▶ _PROBLEM REQUIREMENTS_:
Within the records, say how many lines include the word "avatar"; the answer should be the number and no more.

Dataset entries
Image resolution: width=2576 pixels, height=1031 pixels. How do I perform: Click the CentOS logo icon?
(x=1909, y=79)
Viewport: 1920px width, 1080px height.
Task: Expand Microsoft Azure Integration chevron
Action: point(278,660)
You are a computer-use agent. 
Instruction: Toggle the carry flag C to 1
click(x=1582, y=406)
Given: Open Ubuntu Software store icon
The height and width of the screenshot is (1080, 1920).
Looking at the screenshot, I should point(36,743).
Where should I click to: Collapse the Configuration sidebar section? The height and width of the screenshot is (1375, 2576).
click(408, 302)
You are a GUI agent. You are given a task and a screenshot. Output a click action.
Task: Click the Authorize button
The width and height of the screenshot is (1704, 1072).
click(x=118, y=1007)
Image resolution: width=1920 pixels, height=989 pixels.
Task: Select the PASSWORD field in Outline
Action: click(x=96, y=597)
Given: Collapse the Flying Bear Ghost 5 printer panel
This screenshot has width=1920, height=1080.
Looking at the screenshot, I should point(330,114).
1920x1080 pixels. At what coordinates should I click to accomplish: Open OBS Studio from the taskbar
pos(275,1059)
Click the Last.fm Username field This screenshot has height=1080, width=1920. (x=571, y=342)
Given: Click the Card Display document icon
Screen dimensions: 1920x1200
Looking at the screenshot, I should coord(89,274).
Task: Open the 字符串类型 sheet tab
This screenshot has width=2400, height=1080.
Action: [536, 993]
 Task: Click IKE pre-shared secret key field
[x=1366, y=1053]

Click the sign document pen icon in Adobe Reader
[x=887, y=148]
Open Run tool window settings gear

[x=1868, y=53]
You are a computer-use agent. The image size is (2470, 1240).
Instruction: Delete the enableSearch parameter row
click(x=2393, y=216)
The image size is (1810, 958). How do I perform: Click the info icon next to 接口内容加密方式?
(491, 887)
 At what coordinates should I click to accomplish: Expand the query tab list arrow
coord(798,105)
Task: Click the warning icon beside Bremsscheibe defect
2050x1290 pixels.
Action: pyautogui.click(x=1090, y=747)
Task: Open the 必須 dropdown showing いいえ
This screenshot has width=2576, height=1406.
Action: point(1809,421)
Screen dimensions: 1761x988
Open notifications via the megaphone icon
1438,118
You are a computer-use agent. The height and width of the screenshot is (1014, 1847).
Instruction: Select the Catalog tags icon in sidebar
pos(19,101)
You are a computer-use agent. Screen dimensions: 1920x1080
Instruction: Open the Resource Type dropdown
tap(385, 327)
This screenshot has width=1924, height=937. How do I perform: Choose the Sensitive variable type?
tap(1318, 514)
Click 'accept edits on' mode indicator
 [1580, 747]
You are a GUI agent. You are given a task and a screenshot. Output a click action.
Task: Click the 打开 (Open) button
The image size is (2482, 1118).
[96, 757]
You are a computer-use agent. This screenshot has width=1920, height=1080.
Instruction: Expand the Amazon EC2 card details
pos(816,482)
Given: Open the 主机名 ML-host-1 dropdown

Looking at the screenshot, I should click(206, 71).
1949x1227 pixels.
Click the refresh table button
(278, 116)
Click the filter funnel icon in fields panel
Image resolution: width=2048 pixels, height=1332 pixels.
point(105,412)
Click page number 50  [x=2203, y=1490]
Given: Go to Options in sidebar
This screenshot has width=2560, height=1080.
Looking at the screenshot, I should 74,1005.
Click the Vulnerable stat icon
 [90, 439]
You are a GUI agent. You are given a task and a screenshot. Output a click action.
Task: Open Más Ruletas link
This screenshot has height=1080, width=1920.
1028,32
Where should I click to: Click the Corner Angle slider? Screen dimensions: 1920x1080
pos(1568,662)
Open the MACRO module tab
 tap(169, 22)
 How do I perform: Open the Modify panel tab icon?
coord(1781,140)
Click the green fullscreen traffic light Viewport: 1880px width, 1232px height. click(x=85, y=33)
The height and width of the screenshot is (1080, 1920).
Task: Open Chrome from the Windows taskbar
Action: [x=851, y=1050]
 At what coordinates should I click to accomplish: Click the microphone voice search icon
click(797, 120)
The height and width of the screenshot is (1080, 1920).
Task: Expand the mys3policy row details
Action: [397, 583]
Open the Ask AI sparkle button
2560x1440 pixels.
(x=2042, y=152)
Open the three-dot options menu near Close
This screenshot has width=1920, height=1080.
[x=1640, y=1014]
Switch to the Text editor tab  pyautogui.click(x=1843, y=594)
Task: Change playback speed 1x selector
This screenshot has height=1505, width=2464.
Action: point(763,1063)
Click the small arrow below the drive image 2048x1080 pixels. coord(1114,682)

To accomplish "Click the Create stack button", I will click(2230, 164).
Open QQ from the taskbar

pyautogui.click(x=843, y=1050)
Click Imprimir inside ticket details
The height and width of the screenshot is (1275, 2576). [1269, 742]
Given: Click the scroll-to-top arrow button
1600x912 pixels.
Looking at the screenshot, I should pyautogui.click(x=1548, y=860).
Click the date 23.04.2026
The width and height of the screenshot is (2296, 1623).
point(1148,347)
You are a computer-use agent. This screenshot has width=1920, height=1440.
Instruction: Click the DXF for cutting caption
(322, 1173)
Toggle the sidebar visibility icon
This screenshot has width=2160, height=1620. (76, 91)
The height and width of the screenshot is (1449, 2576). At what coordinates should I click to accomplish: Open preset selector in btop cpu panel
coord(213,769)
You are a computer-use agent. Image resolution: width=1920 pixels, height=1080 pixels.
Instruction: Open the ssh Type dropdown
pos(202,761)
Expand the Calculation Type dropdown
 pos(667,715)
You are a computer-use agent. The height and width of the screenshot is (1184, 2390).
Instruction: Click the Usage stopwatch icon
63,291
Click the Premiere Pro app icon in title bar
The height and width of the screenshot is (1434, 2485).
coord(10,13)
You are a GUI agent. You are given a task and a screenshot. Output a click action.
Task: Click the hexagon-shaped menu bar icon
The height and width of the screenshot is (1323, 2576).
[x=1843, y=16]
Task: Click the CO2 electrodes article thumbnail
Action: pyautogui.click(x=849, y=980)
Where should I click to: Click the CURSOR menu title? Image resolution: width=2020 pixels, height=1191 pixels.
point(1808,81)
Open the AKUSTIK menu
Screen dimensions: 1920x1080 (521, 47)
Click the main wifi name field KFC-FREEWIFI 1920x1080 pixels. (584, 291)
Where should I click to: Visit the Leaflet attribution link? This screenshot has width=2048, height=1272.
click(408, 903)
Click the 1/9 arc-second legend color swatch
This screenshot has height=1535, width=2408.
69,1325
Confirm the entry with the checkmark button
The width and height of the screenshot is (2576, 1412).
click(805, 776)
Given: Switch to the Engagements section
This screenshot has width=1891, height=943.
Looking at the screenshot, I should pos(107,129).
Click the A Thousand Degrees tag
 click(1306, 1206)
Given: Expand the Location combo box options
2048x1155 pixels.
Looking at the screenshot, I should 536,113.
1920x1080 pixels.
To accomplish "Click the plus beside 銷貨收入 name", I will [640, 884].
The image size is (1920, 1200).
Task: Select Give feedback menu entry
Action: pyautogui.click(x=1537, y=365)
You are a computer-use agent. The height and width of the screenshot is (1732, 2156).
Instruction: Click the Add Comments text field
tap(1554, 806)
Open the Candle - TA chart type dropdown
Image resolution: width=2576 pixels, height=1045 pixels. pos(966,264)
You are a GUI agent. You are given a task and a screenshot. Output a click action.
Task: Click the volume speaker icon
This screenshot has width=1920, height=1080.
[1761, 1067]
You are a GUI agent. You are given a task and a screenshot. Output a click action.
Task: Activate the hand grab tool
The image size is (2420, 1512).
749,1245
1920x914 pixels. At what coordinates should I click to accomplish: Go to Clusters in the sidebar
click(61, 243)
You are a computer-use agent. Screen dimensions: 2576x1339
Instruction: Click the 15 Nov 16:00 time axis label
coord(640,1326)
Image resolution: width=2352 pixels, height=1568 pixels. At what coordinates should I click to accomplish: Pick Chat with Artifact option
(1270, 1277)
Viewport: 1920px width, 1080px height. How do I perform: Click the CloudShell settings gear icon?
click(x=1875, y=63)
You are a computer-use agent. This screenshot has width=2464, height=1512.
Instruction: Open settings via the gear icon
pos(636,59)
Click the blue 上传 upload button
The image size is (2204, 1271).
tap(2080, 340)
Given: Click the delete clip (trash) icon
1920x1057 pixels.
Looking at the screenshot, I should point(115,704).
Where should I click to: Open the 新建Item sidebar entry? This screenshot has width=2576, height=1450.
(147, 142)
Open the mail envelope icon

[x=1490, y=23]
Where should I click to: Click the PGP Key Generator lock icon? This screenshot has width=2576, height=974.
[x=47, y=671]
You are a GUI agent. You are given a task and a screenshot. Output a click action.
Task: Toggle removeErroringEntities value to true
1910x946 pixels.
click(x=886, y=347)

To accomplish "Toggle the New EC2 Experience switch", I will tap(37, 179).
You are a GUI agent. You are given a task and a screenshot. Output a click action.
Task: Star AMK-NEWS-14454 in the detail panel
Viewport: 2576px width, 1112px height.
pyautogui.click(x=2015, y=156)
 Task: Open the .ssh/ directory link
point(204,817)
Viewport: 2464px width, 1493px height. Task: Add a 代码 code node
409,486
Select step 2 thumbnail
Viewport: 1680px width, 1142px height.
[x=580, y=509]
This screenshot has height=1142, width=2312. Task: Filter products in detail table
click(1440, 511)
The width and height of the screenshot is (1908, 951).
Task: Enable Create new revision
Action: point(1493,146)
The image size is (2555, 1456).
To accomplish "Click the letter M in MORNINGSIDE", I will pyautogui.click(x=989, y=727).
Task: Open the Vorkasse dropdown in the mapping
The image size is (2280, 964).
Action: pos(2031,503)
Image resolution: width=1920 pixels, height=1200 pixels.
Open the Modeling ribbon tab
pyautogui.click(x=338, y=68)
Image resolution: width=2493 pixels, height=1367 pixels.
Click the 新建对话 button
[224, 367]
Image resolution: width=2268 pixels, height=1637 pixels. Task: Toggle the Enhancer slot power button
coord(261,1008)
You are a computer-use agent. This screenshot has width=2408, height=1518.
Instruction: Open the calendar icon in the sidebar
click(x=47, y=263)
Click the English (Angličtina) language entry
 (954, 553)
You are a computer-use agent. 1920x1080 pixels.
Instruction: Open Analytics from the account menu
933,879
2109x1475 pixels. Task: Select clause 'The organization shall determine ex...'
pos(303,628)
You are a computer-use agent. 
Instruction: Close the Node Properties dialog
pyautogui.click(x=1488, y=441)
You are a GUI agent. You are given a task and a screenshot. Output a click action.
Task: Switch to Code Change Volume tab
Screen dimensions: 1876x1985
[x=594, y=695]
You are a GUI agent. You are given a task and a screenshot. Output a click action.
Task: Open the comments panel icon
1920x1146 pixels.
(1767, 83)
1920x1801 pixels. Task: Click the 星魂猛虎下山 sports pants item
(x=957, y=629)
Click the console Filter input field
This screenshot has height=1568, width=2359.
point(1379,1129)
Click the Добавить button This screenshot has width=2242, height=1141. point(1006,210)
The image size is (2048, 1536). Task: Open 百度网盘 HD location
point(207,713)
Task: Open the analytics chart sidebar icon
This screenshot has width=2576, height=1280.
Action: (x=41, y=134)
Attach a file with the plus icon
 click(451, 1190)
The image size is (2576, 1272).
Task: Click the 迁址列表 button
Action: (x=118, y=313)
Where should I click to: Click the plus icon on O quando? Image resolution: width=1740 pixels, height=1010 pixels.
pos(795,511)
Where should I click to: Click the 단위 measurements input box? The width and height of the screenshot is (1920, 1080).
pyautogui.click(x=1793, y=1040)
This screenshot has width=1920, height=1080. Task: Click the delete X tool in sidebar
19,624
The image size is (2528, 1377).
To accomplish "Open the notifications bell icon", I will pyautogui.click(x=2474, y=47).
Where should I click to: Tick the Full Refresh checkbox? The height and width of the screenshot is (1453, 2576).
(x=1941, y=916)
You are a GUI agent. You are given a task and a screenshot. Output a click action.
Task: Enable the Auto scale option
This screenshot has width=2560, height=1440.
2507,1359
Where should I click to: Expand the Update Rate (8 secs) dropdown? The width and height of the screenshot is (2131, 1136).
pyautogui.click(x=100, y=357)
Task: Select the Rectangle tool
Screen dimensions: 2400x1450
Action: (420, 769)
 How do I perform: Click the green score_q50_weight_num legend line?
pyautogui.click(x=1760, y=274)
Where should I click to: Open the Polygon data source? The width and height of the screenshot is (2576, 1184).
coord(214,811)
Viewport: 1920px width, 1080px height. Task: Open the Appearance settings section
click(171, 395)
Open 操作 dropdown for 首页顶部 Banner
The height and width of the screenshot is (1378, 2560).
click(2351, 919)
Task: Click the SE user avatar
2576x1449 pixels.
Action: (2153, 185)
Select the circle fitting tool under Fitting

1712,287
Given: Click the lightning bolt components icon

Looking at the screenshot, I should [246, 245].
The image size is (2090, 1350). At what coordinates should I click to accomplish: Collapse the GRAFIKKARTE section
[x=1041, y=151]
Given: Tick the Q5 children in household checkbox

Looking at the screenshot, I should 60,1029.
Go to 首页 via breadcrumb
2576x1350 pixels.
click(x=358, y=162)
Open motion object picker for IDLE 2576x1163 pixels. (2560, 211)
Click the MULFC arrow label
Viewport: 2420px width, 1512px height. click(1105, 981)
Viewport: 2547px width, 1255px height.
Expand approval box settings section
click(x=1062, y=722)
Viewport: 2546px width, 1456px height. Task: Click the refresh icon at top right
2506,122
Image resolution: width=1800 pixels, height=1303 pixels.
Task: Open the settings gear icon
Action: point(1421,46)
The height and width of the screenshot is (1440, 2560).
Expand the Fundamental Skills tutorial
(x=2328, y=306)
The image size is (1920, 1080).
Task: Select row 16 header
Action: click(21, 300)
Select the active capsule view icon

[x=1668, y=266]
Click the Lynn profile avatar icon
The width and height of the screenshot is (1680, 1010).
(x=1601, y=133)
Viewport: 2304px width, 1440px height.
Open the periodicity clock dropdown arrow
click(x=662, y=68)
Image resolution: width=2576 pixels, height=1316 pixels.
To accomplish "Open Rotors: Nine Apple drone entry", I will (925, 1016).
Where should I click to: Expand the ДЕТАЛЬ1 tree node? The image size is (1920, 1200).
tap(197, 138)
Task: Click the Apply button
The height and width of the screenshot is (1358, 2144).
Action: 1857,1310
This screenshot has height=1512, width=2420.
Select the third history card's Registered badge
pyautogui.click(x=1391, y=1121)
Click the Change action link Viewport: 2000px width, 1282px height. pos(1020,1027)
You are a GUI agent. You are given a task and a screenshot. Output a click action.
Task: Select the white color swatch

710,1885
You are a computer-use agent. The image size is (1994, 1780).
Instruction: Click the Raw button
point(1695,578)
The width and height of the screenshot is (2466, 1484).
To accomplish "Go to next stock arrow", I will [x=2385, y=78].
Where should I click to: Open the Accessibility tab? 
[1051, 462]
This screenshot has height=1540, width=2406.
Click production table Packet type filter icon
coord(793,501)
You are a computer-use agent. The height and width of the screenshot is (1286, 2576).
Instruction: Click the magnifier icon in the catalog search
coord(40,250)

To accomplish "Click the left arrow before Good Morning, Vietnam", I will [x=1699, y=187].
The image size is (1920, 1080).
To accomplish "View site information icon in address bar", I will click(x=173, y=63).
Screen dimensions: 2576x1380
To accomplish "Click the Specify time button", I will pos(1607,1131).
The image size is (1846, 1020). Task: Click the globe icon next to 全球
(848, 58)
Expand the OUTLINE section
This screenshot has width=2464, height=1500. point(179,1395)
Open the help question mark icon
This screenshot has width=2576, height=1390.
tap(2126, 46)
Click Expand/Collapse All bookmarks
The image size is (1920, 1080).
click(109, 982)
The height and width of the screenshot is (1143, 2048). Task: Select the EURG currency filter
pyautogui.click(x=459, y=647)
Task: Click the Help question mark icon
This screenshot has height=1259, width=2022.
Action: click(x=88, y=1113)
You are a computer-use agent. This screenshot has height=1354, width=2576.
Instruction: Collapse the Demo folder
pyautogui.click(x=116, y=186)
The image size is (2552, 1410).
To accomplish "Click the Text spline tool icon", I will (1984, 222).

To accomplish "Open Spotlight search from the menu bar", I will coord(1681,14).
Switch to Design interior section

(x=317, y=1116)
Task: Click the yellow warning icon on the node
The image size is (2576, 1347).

▶ _PROBLEM SOLUTION_:
2